═════ MATERIAL TO PROCESS
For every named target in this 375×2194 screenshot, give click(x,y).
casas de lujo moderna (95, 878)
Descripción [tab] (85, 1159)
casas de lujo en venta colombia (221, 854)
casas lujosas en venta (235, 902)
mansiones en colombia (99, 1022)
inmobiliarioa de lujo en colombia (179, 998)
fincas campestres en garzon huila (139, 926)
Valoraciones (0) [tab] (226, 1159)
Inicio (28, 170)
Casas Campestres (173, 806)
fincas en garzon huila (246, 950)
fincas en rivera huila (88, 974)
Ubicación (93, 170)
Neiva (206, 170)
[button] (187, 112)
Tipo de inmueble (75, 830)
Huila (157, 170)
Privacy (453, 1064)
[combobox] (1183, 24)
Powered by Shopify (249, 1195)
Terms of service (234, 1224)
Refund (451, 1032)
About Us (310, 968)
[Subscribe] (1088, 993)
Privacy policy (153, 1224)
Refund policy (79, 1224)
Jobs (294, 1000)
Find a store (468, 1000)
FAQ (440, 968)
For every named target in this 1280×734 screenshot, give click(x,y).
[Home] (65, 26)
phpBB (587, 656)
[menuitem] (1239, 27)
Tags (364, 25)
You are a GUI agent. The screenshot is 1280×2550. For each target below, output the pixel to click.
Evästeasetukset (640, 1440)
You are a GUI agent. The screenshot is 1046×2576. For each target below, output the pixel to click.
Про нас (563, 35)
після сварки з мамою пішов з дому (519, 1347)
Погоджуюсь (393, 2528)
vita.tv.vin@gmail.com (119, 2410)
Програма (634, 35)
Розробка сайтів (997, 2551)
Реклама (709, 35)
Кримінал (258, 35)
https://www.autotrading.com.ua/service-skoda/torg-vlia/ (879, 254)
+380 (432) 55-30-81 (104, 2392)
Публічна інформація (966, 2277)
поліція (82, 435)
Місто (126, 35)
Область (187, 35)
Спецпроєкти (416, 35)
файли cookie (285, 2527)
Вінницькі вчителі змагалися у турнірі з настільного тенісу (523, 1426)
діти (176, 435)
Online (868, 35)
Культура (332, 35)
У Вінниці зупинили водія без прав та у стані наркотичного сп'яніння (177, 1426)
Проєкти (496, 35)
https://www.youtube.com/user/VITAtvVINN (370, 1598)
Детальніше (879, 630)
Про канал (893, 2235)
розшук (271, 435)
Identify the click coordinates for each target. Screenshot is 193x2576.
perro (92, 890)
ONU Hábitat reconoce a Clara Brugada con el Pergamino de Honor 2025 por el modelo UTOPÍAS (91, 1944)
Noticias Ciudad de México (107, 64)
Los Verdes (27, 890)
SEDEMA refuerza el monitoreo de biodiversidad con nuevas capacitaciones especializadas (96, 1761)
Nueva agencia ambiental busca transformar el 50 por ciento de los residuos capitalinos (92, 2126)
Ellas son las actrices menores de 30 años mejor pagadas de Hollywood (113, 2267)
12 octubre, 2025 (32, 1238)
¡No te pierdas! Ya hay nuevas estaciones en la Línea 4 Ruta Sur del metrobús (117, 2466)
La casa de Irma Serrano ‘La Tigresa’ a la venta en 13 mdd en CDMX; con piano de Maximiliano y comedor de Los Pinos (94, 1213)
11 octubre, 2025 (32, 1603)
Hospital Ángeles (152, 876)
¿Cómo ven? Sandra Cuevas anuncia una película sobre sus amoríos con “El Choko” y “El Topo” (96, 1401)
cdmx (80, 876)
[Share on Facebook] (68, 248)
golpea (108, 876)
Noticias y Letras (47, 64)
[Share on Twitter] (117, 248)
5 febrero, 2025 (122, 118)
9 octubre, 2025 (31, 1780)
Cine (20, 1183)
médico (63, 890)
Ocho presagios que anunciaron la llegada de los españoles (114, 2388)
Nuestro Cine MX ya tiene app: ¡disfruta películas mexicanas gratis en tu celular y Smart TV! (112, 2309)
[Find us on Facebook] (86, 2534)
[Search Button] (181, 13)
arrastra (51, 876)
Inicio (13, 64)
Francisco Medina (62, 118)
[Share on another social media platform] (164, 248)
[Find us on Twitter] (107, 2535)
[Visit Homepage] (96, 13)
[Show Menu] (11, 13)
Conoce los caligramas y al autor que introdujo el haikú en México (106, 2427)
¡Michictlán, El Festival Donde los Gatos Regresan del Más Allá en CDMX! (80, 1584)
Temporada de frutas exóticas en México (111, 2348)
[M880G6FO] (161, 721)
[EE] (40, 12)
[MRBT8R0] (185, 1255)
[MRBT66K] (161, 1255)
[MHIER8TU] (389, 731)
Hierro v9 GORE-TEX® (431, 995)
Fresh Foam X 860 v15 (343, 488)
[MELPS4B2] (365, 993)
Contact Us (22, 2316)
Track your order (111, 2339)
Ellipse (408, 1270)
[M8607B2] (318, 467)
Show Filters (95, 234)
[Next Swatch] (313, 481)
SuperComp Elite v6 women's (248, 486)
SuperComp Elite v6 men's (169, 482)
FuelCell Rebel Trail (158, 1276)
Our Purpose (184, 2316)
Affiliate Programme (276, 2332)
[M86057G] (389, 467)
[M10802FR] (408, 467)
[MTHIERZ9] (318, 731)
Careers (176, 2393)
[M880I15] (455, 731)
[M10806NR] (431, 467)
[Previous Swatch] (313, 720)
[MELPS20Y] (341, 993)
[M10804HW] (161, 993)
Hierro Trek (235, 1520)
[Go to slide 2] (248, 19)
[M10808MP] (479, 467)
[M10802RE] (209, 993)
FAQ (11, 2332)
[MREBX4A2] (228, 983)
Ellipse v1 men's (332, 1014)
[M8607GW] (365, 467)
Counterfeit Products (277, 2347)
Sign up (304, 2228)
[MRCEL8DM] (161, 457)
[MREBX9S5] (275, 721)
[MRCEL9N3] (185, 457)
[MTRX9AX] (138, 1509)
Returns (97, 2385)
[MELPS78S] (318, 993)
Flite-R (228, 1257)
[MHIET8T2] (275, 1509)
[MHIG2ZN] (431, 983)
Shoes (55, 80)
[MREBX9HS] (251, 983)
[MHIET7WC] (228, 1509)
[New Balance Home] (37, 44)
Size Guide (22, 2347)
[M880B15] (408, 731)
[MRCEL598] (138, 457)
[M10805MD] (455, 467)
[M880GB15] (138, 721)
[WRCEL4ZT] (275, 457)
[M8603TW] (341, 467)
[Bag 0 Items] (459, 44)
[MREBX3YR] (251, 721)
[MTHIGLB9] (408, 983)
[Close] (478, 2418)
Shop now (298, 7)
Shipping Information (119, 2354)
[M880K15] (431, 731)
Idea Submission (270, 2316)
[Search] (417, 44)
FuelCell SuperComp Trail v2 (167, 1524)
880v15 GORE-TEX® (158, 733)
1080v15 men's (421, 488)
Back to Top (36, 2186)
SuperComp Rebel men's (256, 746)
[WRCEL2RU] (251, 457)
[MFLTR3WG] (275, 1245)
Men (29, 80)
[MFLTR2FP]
══════════
PROBLEM TO WORK ON:
Go through the records line by line and count those containing the string "nuevas". Give only the total.

OUTPUT OF THE TASK:
2